(DATA SECTION)
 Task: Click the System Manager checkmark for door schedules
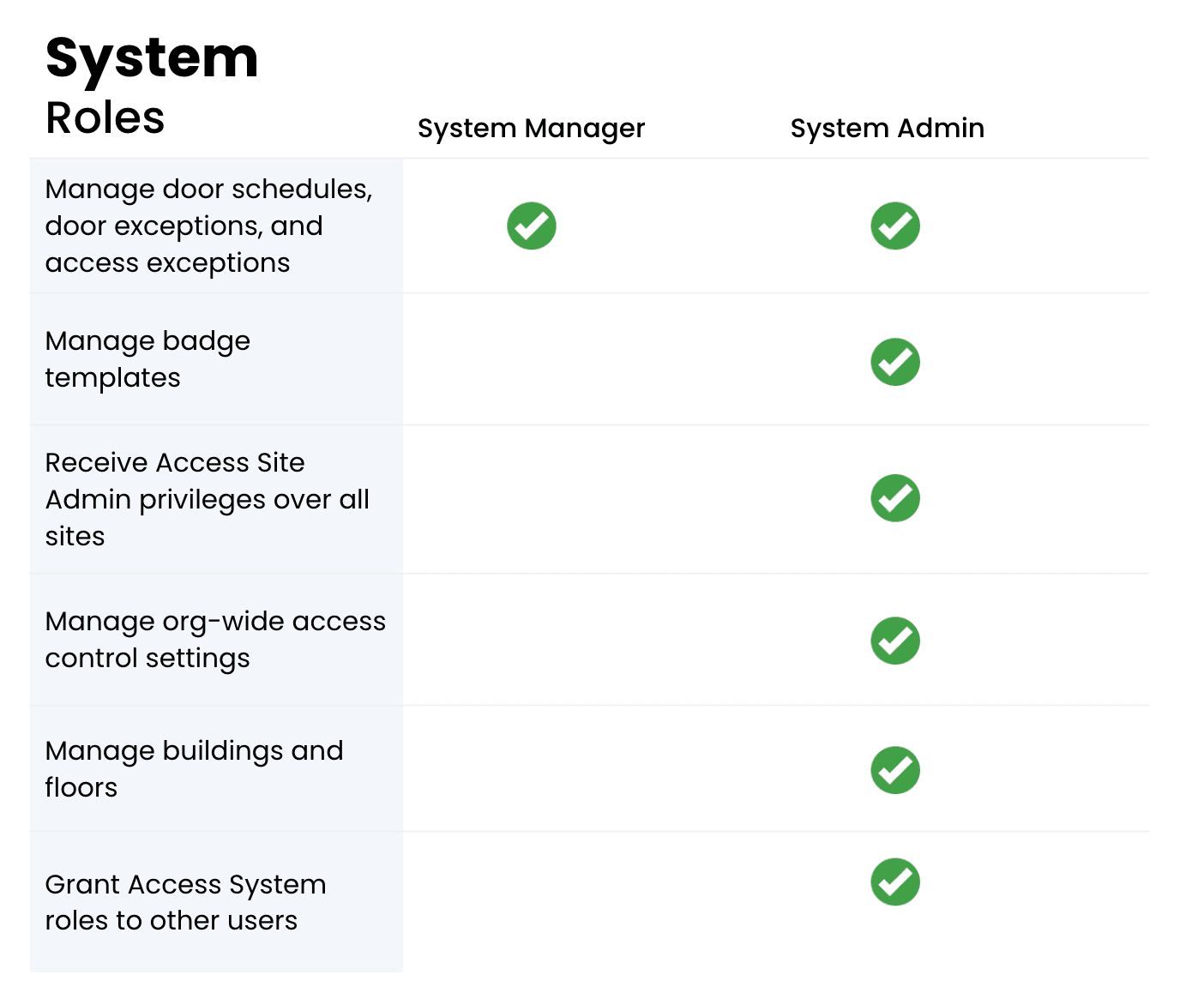point(531,226)
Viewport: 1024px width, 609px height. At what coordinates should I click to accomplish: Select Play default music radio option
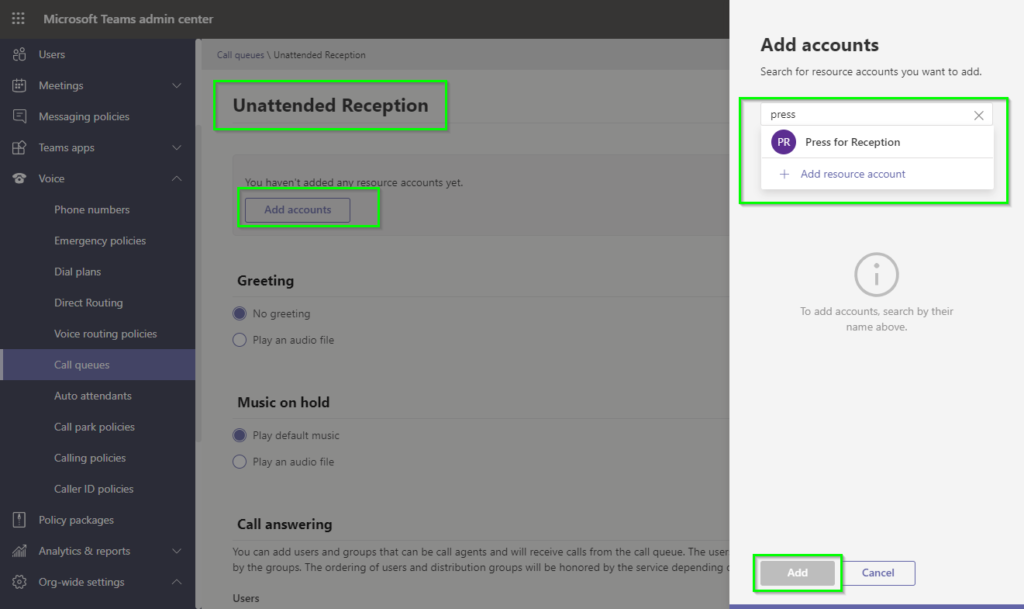point(239,436)

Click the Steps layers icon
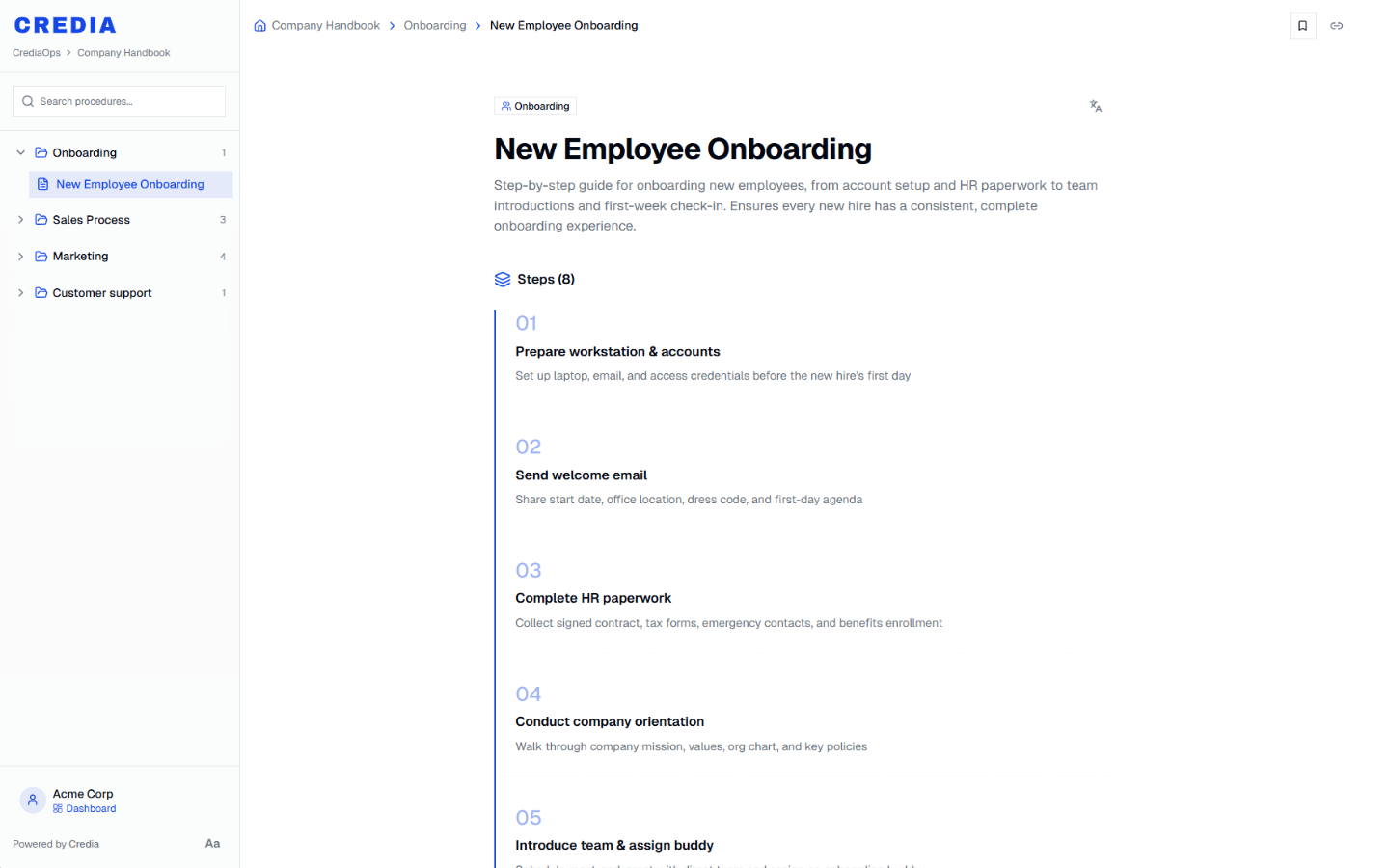503,280
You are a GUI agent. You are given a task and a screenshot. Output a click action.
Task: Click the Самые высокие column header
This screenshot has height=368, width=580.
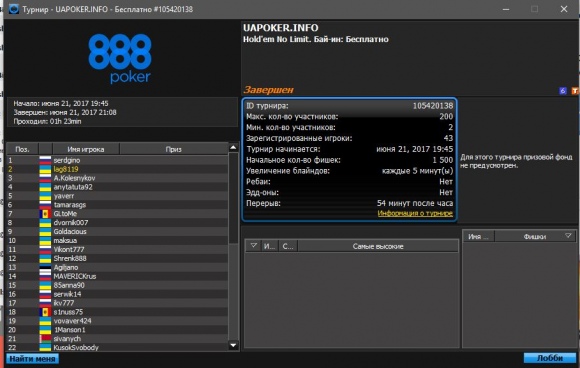(x=378, y=246)

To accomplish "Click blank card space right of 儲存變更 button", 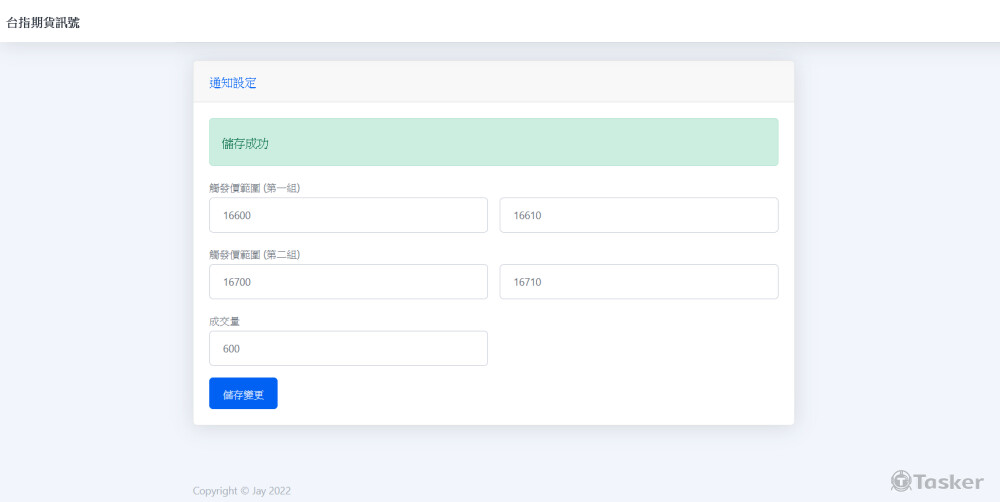I will click(x=530, y=393).
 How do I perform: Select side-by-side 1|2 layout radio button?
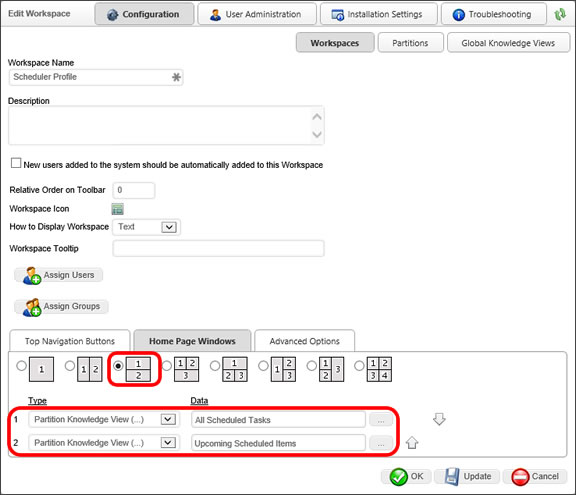pos(70,366)
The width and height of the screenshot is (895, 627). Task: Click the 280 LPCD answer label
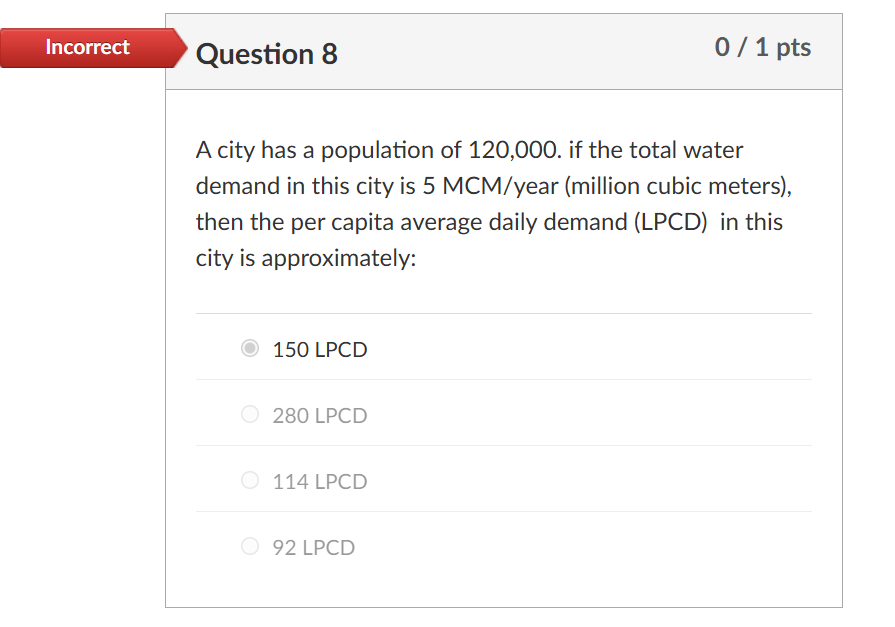pos(319,415)
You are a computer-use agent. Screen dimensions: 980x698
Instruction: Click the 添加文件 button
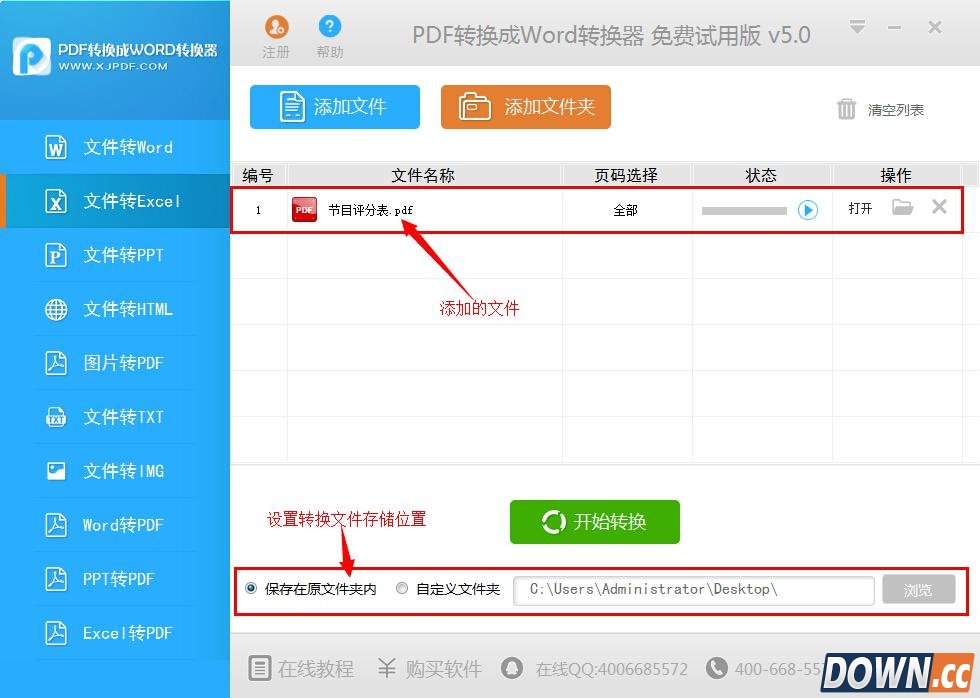[x=334, y=106]
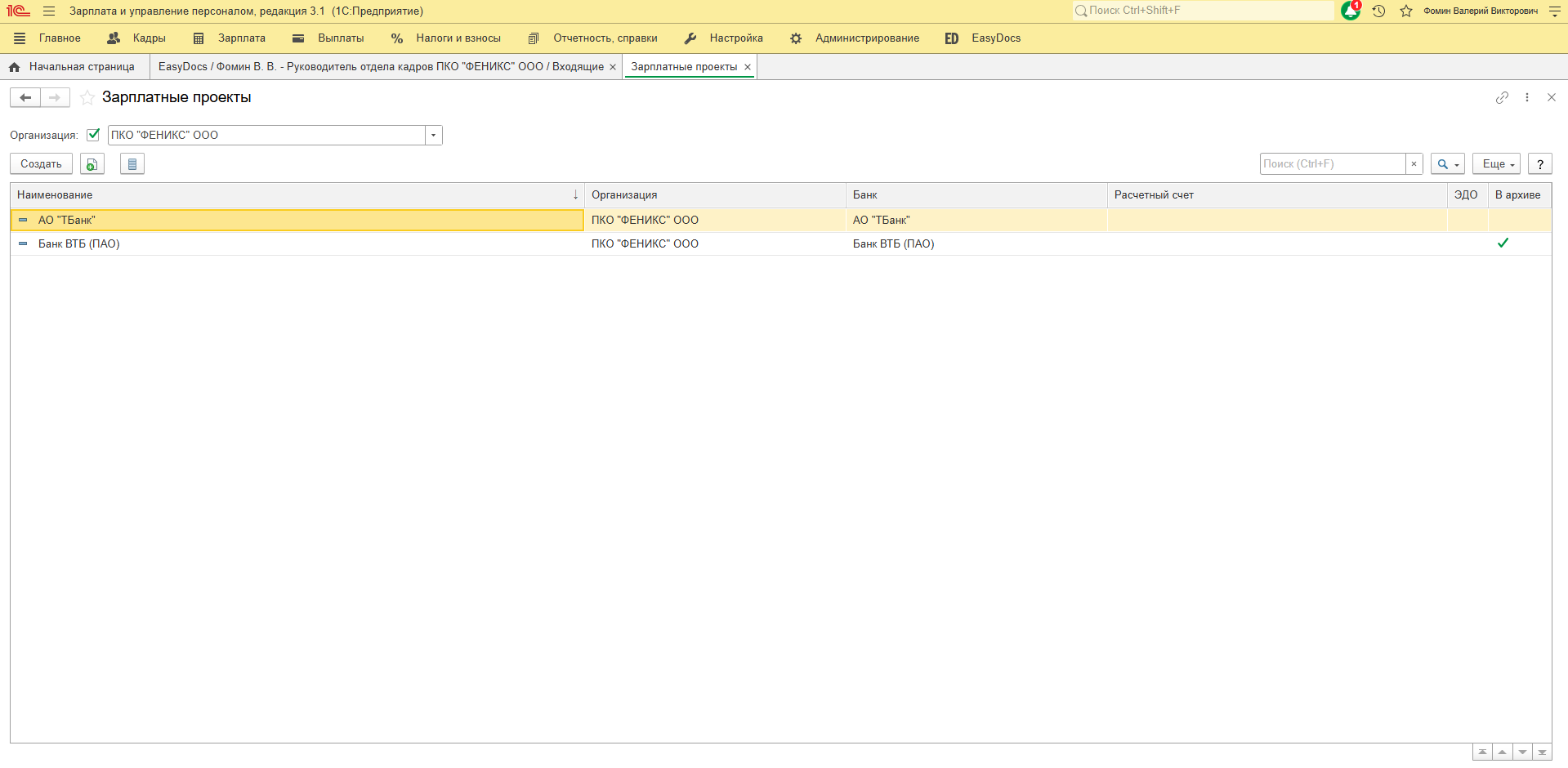Open the main hamburger menu

coord(49,11)
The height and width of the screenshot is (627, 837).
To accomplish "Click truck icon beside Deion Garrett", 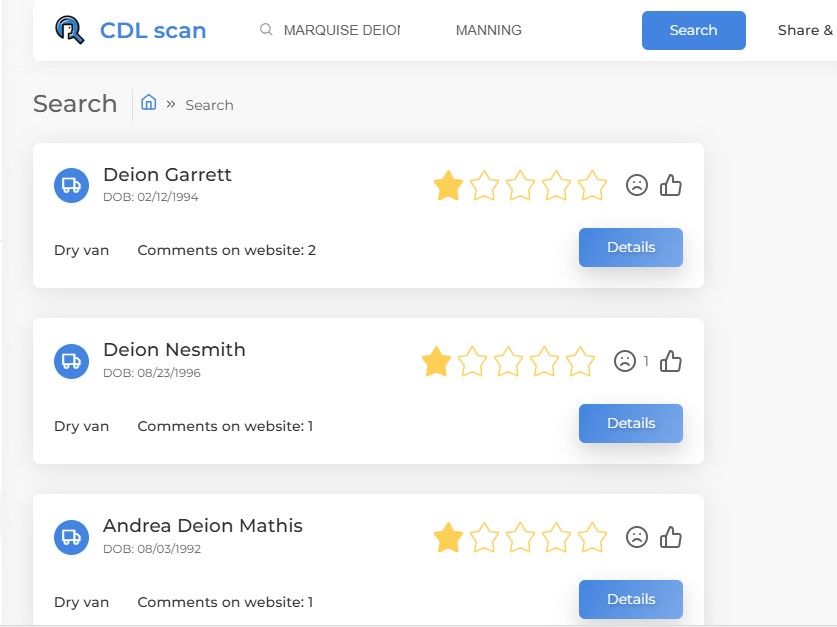I will point(72,186).
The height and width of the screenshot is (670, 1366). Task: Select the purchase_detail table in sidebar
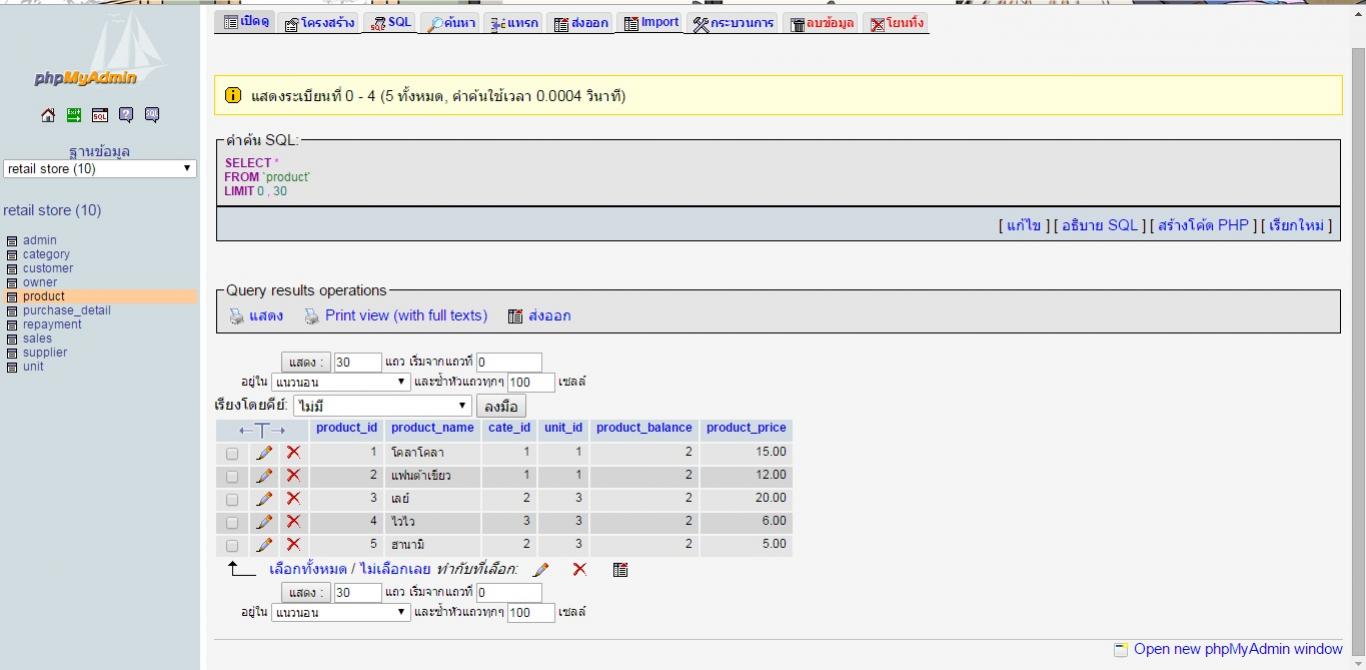coord(67,310)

(WHAT NEEDS TO BE DONE)
In the listing above, find every line with the word "agent" and copy it out.

(EXERCISE ANSWER)
You are a GUI agent. You are given a task and a screenshot. Output a click action.
You are a computer-use agent. Screen dimensions: 980x698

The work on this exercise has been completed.